_Problem description_: Where the string "output" shows up in a line of the records, copy that line.

____ Material provided

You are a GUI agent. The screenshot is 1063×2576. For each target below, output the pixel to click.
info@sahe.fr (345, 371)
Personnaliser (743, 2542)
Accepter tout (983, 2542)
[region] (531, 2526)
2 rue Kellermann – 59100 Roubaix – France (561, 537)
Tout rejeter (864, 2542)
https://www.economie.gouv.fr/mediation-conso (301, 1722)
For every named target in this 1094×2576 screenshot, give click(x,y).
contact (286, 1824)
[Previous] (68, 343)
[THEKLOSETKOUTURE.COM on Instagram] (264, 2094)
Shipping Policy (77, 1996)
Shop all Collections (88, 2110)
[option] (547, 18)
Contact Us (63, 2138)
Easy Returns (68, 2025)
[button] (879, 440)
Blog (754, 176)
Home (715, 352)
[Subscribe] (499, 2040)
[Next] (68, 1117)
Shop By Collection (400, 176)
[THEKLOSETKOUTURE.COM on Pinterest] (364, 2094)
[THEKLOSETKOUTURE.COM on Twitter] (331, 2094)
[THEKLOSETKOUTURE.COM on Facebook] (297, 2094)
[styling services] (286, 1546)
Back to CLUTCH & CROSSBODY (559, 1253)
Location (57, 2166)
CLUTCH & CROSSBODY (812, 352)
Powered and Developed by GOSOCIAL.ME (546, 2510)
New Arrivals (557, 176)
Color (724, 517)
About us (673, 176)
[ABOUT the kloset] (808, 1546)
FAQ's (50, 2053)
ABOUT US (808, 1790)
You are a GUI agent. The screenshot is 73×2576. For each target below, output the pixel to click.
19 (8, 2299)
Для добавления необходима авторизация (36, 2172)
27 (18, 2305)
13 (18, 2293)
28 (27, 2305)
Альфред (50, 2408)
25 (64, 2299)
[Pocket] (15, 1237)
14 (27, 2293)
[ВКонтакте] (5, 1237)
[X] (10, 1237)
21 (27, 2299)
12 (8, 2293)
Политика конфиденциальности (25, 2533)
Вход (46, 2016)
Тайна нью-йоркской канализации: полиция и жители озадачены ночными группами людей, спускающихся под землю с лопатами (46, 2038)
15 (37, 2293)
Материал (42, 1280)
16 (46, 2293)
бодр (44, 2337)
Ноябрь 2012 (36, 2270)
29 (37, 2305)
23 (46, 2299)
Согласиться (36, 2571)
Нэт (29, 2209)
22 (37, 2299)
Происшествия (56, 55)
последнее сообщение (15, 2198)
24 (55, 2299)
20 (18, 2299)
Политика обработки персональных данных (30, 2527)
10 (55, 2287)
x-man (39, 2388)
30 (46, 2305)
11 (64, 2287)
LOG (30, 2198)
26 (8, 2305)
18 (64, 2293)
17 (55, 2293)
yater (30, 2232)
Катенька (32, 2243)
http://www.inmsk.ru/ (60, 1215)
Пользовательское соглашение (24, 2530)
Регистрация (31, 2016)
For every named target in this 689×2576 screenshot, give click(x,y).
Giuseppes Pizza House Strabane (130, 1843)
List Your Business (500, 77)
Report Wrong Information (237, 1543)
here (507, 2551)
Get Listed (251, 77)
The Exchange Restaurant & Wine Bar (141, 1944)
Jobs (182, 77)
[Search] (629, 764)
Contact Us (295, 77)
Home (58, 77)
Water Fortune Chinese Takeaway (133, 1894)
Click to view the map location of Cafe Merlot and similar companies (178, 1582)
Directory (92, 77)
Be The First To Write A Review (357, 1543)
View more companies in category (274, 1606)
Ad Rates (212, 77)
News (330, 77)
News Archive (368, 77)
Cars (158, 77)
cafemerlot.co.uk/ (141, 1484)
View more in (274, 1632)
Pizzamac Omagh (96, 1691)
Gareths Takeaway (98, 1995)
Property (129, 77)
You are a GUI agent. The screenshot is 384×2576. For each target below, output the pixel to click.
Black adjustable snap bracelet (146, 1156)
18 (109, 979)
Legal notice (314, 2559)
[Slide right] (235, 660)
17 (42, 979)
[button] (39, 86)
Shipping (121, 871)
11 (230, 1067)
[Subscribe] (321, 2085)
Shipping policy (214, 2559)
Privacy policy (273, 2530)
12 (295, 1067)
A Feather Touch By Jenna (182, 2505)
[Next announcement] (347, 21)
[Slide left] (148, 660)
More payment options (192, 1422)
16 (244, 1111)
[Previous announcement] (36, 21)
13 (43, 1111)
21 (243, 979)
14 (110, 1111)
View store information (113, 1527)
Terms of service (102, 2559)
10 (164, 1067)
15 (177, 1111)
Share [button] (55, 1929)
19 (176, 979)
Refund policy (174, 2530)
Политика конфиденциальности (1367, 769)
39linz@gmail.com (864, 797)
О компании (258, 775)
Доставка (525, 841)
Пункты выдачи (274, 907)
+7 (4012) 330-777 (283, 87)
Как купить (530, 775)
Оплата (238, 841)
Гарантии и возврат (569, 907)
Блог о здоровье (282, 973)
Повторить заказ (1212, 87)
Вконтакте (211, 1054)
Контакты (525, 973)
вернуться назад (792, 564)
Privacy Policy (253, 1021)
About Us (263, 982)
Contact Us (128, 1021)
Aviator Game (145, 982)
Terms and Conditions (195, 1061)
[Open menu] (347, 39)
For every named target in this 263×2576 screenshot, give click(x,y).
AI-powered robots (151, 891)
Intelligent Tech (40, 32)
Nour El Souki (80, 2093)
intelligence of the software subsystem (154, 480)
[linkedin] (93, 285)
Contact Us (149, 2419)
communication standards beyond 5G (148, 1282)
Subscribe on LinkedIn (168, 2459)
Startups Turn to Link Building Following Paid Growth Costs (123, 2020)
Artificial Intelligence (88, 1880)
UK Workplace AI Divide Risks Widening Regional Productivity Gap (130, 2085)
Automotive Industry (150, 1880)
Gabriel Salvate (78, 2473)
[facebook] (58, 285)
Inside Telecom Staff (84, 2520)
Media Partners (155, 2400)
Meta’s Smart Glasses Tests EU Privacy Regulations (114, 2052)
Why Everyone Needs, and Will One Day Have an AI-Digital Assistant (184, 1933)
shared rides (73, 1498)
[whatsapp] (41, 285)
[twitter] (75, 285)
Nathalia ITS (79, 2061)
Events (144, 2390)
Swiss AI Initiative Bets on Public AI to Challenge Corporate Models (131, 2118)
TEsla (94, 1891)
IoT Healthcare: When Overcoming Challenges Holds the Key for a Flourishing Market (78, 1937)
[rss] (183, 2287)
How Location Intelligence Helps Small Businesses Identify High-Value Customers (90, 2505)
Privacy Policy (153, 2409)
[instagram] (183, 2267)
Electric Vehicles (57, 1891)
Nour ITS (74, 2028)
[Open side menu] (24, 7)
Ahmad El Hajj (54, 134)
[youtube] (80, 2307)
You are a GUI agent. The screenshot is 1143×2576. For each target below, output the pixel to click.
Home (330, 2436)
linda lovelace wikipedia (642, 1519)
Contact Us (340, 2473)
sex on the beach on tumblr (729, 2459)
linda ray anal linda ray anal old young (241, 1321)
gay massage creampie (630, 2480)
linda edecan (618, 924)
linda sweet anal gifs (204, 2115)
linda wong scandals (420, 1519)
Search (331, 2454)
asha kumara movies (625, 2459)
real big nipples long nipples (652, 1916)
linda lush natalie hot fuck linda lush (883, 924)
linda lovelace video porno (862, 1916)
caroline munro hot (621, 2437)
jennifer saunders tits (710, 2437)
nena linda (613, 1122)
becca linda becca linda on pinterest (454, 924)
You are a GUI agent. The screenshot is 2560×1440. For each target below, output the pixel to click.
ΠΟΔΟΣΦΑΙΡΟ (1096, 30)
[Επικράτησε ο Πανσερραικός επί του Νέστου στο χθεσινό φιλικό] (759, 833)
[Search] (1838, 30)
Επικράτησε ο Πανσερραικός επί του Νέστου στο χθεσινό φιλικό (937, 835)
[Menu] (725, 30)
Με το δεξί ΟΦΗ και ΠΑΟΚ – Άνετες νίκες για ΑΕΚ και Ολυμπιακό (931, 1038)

________

_Exercise response_:
You are a GUI agent. The screenshot is 1063×2576. For each target below, output the pixel to click.
You are a GUI agent. The screenshot is 73×2576. For each target below, output the pixel to click.
You are a GUI agent. The screenshot is 384×2576. For each target below, output the pixel to click.
You are a GUI agent. The screenshot is 1143×2576. For each target below, output the pixel to click.
You are a GUI agent. The screenshot is 2560×1440. For each target below, output the pixel to click.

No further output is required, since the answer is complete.